I was 18, almost out of high school and decided that I was missing something in my life. I felt as if there was more out there than I was experiencing and I wanted to find it. So after thinking it over I enrolled in the exchange program offered through my school. After careful consideration and deciding that the best way for me to get the most out of the experience was to not choose the obvious countries of choice by most students: France, Italy, Germany, Spain; but instead to get my grand life experience in the Orient, particularly Japan. After a year of applications, interviews, scrutiny and orientations, I was off to a brand new world on the other side of the globe. For a small town Canadian boy, this was a huge endevour, but anything was better than the 'everyone knows everything about everybody' mentality that a town of 4500 people invariably offers in some respect or another. Therefore, in the summer of 1996, I was on a 14-hour plane ride to adventure and I wasn't looking back.

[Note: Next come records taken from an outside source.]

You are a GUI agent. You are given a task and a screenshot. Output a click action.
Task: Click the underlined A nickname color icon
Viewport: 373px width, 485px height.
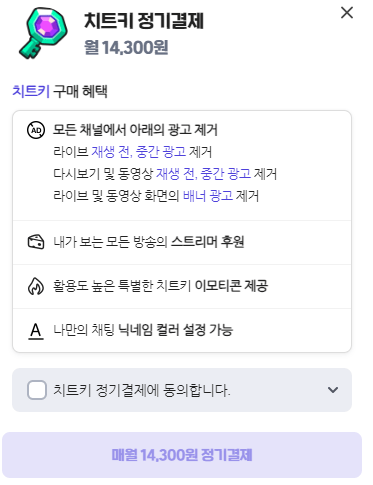[x=36, y=331]
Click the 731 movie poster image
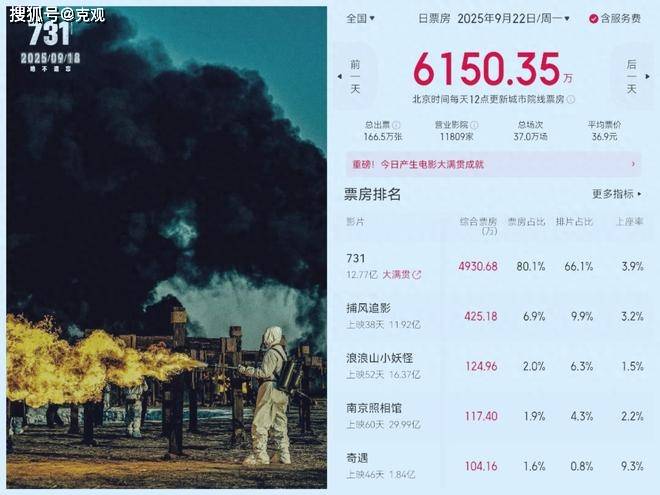Viewport: 660px width, 495px height. pyautogui.click(x=167, y=248)
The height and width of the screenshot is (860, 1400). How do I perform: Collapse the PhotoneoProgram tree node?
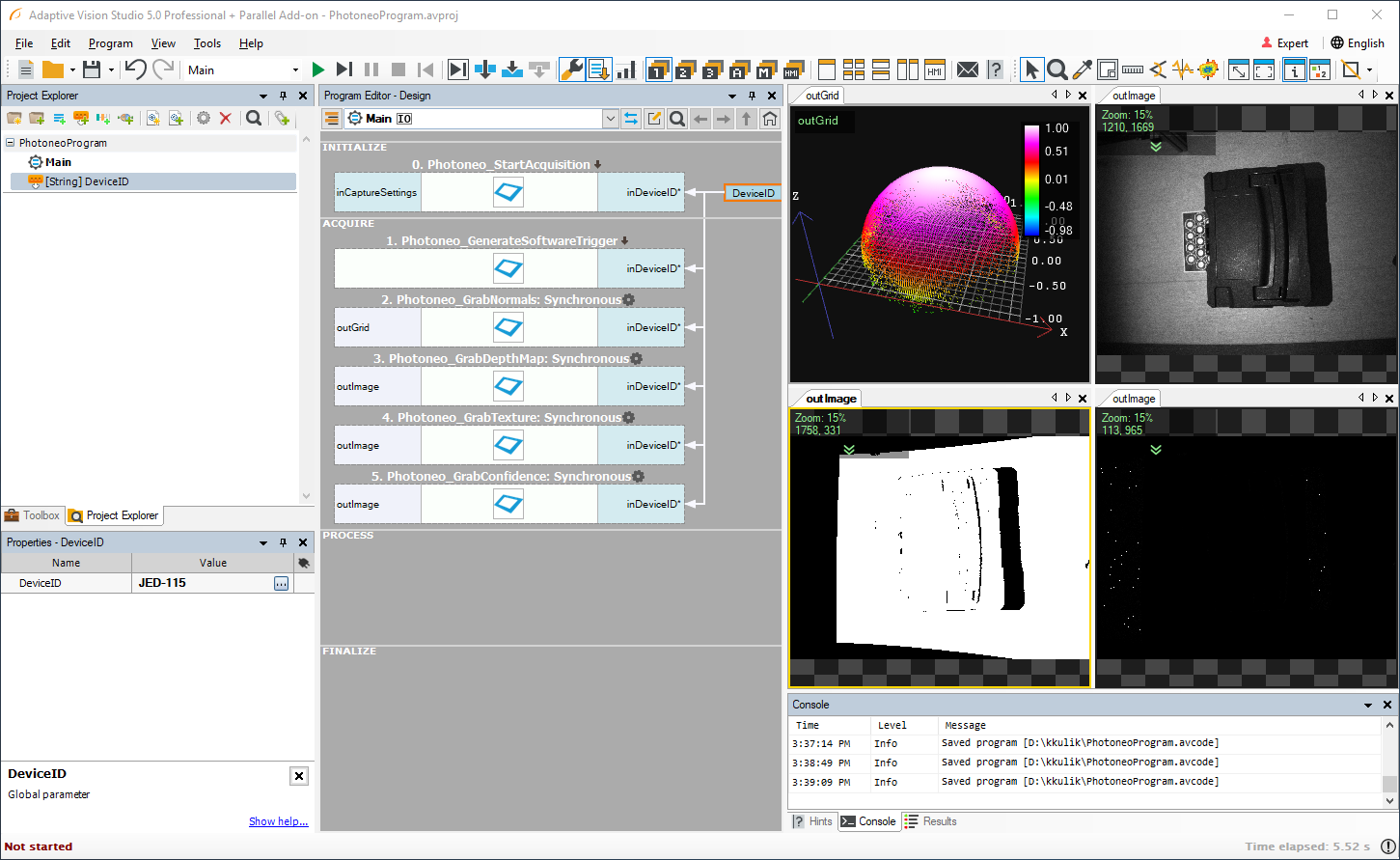point(11,143)
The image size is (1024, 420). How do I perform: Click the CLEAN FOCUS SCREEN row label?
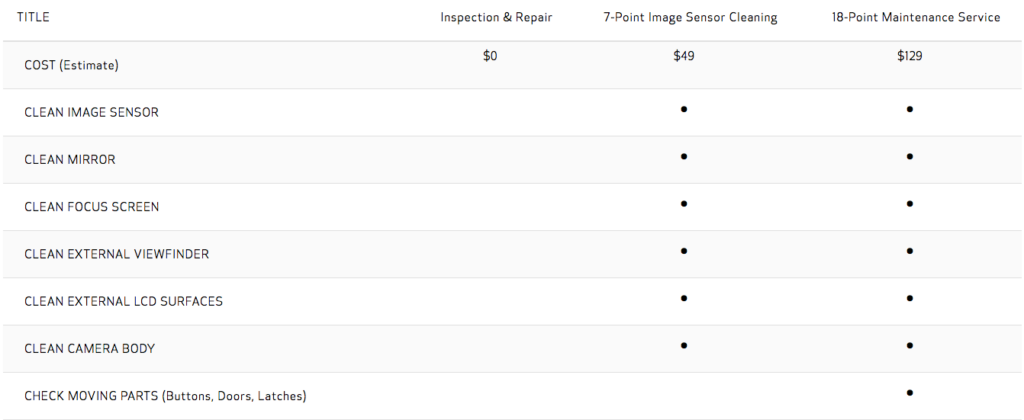91,207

After a long and relatively boring trip across North America and the Pacific Ocean, I landed in Fukuoka Airport in Japan and met what would be my first host family of the year, the Yamamotos. They seemed like very nice people, I particularly had an eye for their daughter Aya who was only a couple of months my younger, but stunning in the way that the Japanese have seemed to master in my eyes ever since. A sort of sultry, shy yet provocative look that I see so very rarely in other women. She stood about 5'5", 100lbs wet, but fit rather than morbidly skinny; long, silky, jet black hair, flowing to just above the small of her back; the sweetest face, smooth and without imperfection as if had I not seen her move in some time I could easily mistake her for a porcelain doll. And the most piercing jade eyes. Oh, those eyes. They just had me from the first moment I got lost in them. They were enchanting, they were a trap, but I couldn't escape, yet at the same point, why would I ever want to.

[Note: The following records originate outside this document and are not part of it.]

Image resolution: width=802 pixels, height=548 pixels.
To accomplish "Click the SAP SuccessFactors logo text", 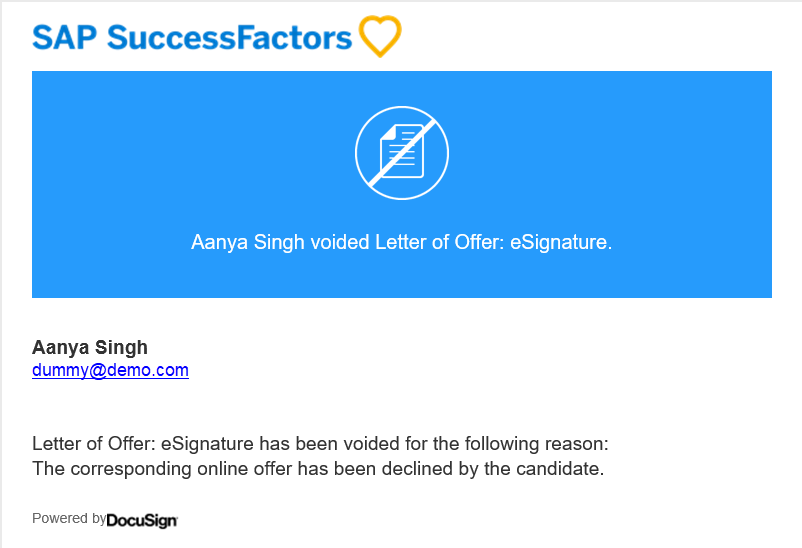I will (192, 37).
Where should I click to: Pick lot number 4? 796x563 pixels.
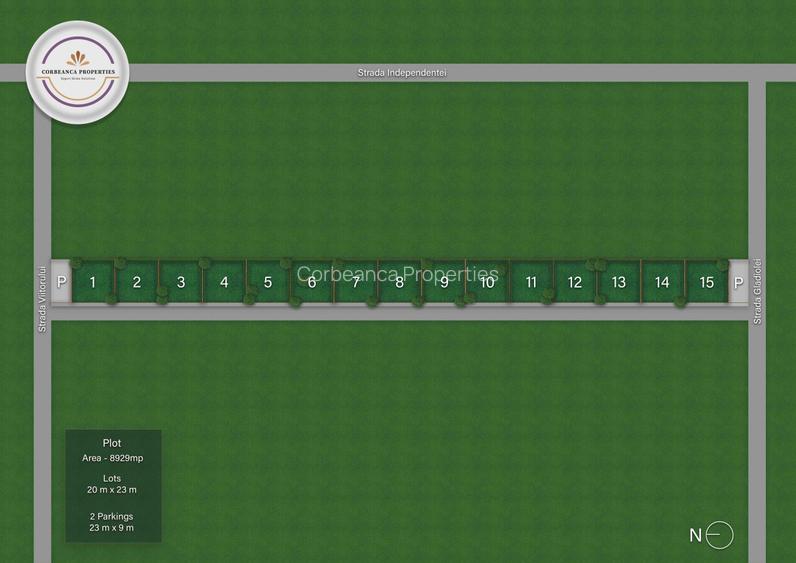[x=224, y=282]
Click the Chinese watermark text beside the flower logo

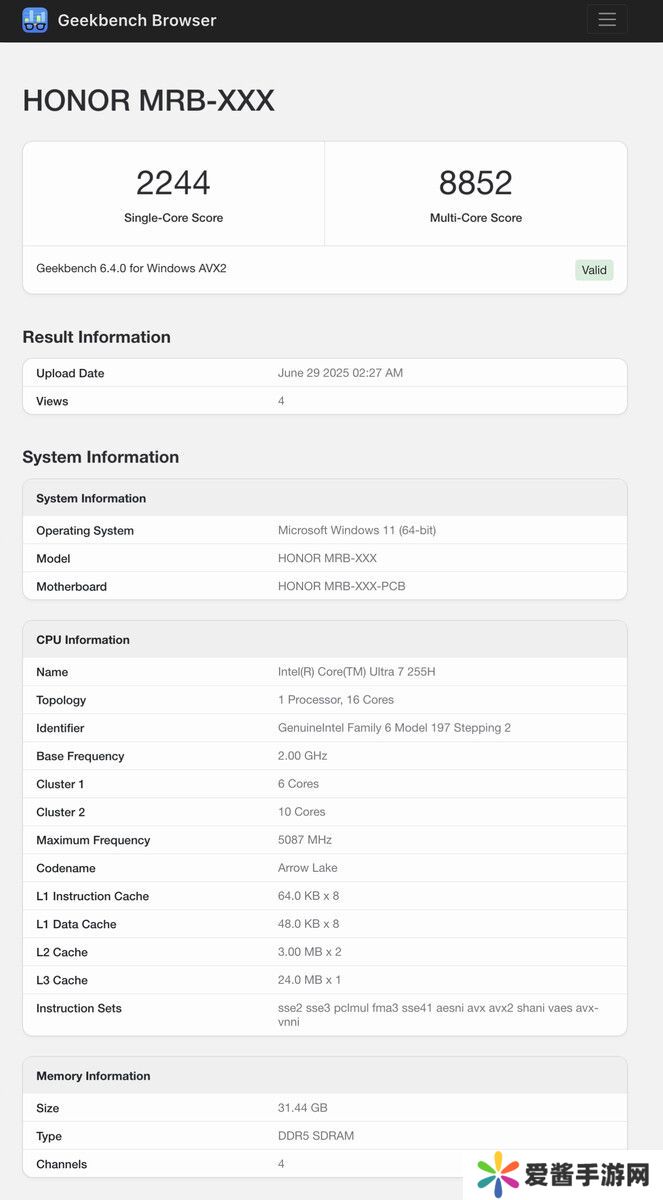[x=585, y=1175]
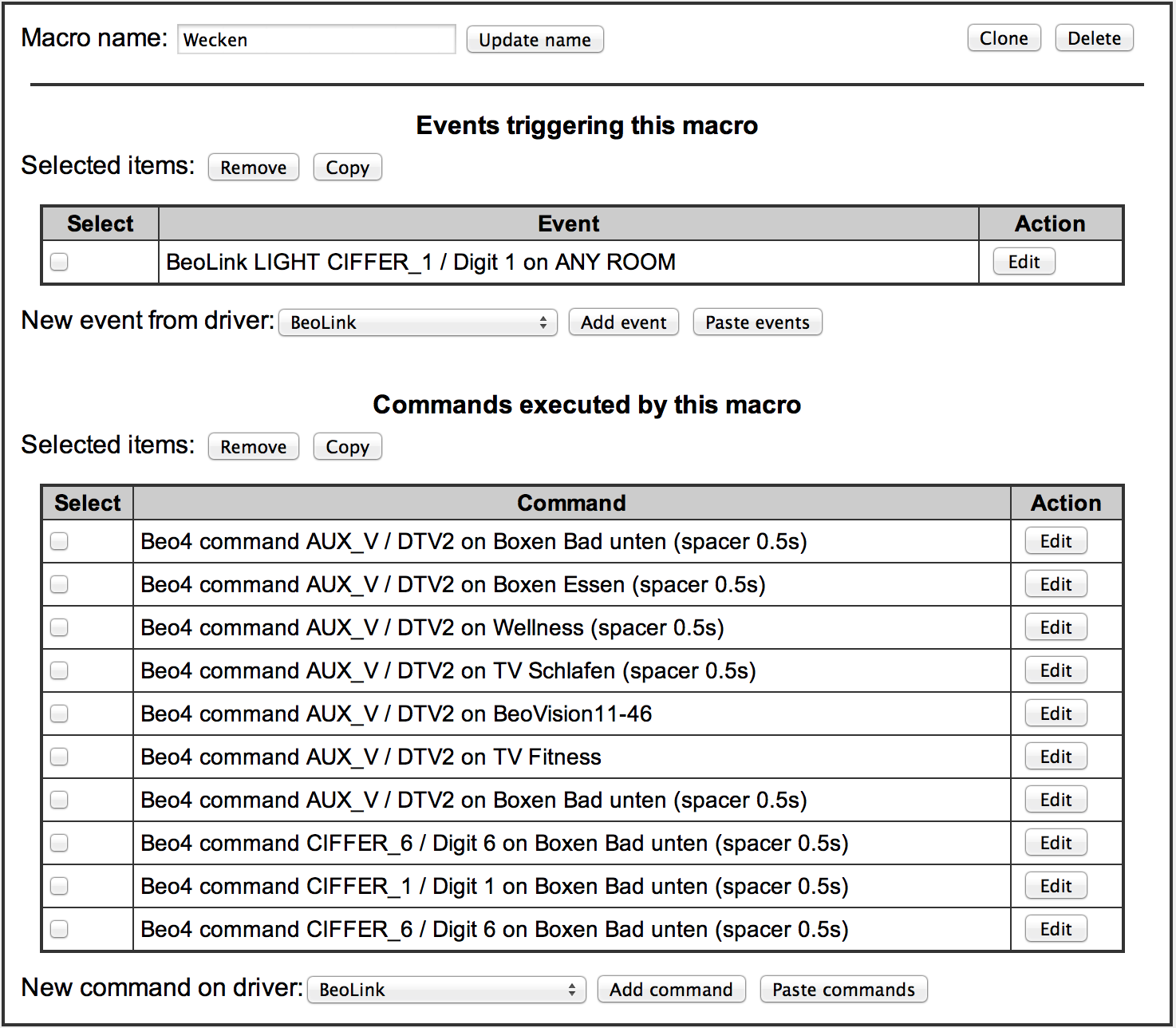This screenshot has height=1028, width=1176.
Task: Check the BeoLink LIGHT CIFFER_1 event checkbox
Action: coord(59,262)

After a couple of minutes, I managed to peel my eyes off her and slowly, through the expected language barrier got to know the rest of the family. The patriarch of the family seemed like a very gentle, caring yet silently firm man. There was just something about him, there was nothing quite masculine about him, and yet despite the way he carried himself, I could feel a strength in him, even though it would take some time for me to peg it down right. I think he knew what happened under his roof during my 6-month stay with his family, and for several months after before I returned to Canada, but he never spoke of it, or took any action of any kind.
Aya had two brothers, Ryo and Yuu, the former a year older than I and a former exchange student himself in Brazil the previous year, the latter about my brother's age, about 4 years my younger. Both became family over that year and I even had Yuu stay with me back in Canada for a month, a year after I returned.
Then there was Sakiko, my host mother. Looking at her was like seeing what Aya would look like when she eventually hit 40. Her looks had faded from her younger years, still had hair down to her waist, but it had lost quite a bit of its luster and was starting to sprout into a regal grey in areas, mostly kept up in a tight ponytail. She was taller than Aya, closer to my height, probably around 5'9", which was above average for a Japanese woman, and still had a body, probably not as tight as it once was, but still great, and relatively fit. Had I not known her age I probably wouldn't have pegged her any higher than her low to mid thirties. I don't know if my attraction had begun with her that first night or if it came later; probably later seeing as I was mostly infatuated with her daughter at the time, and when my eye was focused on something, one would be hard pressed to remove it with anything less than a better distraction.
After about and hour and a half car ride we finally got to Saga City, where I would be living for the following year, and my new house. It wasn't really a house per se as it was a business with a home attached to it. I found as I wandered the streets that this turned out to be the norm rather than the exception. I also found that when I walked into the front door, there were about fifteen Japanese people in the store section throwing a party in my honour, which involved a couple of friends of each of the family members, most of which I commonly referred to as the "Gaijin Gawkers" (Gaijin is Japanese for Foreigner) as they were just there for a look at the stereotypical North American Boy. I would later remove this title from a few of them, as I became excellent friends with some, and a lot more with others.
At the time I was just teasing 6' tall, about 180lbs, dirty blond hair, slightly faded blue eyes and a medium build well kept from years of hockey in the winter and baseball in the summer. I wasn't cut or anything like that, but well built for my size, with a decent set of love handles, I managed to build out of a couple of years of high school beer appreciation. I was fairly average all around, nothing special, but not a sideshow freak either.
Anyway, we all got to talking, I found that Ryo had a pretty decent command of the English language which I decided to use to my advantage, turning him into my translator to keep my dictionary from catching on fire from friction and slowly worked the room, getting to know everyone as best I could. Embarrassing as it is looking back, I actually taught them all the Macarena. What can I say, it was annoyingly popular in 1996 and I felt it was my duty to share my burden with the rest of the world. After an exhausting first day and enough jet lag to tranquilize an elephant, I excused myself to my new room and passed out.